5 Ter uitvoering van een verdrag, EU-verordening, -richtlijn of -besluit, bedoeld in het vierde lid, wordt in artikel 3, eerste lid, en artikel 12, eerste lid, onder «openbare orde» alsmede «nationale veiligheid» steeds mede verstaan de openbare orde in, onderscheidenlijk de nationale veiligheid van andere bij dat verdrag aangesloten staten.

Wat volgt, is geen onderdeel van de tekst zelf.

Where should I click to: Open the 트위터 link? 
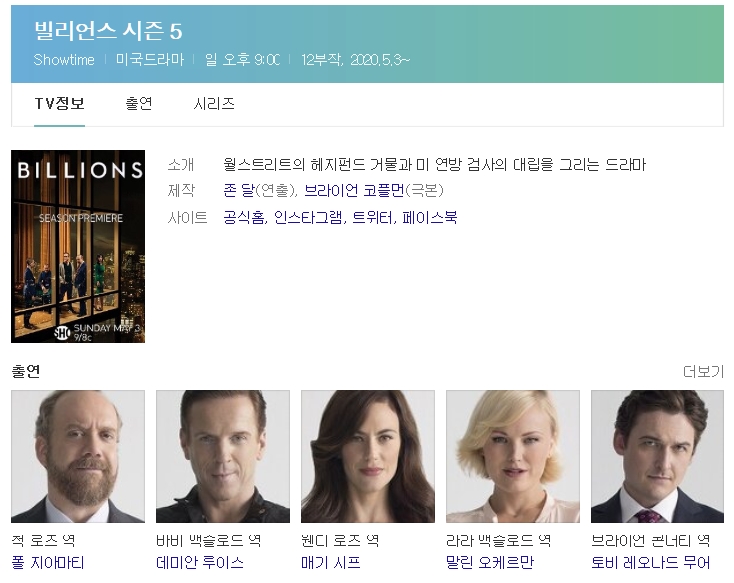pyautogui.click(x=372, y=218)

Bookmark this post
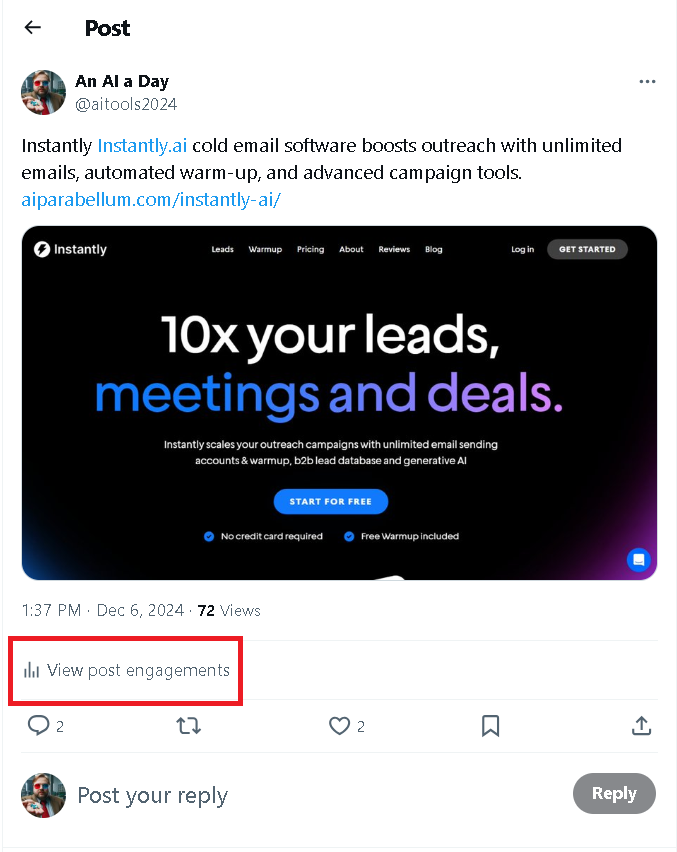click(490, 726)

Artikel 109a De verplichtingen die voor Nederland voortvloeien uit de Terugkeerrichtlijn, gelden niet ten aanzien van vreemdelingen:
a. aan wie, anders dan na indiening van een aanvraag tot het verlenen van een verblijfsvergunning voor bepaalde tijd als bedoeld in artikel 28, de toegang is geweigerd overeenkomstig artikel 14 van de Schengengrenscode en die vervolgens geen rechtmatig verblijf als bedoeld in artikel 8 hebben verkregen; of
b. jegens wie een procedure van uitlevering als bedoeld in de Uitleveringswet loopt.

Artikel 110 1 Onverminderd de artikelen 7, eerste lid, en 8, eerste lid, van de Coördinatiewet uitzonderingstoestanden kan, ingeval buitengewone omstandigheden dit noodzakelijk maken, bij koninklijk besluit, op voordracht van Onze Minister-president, artikel 111 in werking worden gesteld.
2 Wanneer het in het eerste lid bedoelde besluit is genomen, wordt onverwijld een voorstel van wet aan de Tweede Kamer gezonden omtrent het voortduren van de werking van de bij dat besluit in werking gestelde bepaling.
3 Wordt het voorstel van wet door de Staten-Generaal verworpen, dan wordt bij koninklijk besluit, op voordracht van Onze Minister-president, de bepaling die ingevolge het eerste lid in werking is gesteld, onverwijld buiten werking gesteld.
4 Bij koninklijk besluit, op voordracht van Onze Minister-president, wordt de bepaling die ingevolge het eerste lid in werking is gesteld, buiten werking gesteld, zodra de omstandigheden dit naar Ons oordeel toelaten.
5 Het besluit als bedoeld in het eerste, derde en vierde lid, wordt op de daarin te bepalen wijze bekendgemaakt. Het treedt in werking terstond na de bekendmaking.
6 Het besluit, bedoeld in het eerste, derde en vierde lid, wordt in ieder geval geplaatst in het Staatsblad.

Artikel 111 Dit artikel is nog niet in werking getreden; ingeval buitengewone omstandigheden dit noodzakelijk maken kan bij koninklijk besluit, op voordracht van Onze Minister-President, dit artikel in werking treden.
Bij algemene maatregel van bestuur kunnen regels voor het geval van buitengewone omstandigheden worden gesteld, die afwijken van de hoofdstukken 1 tot en met 7.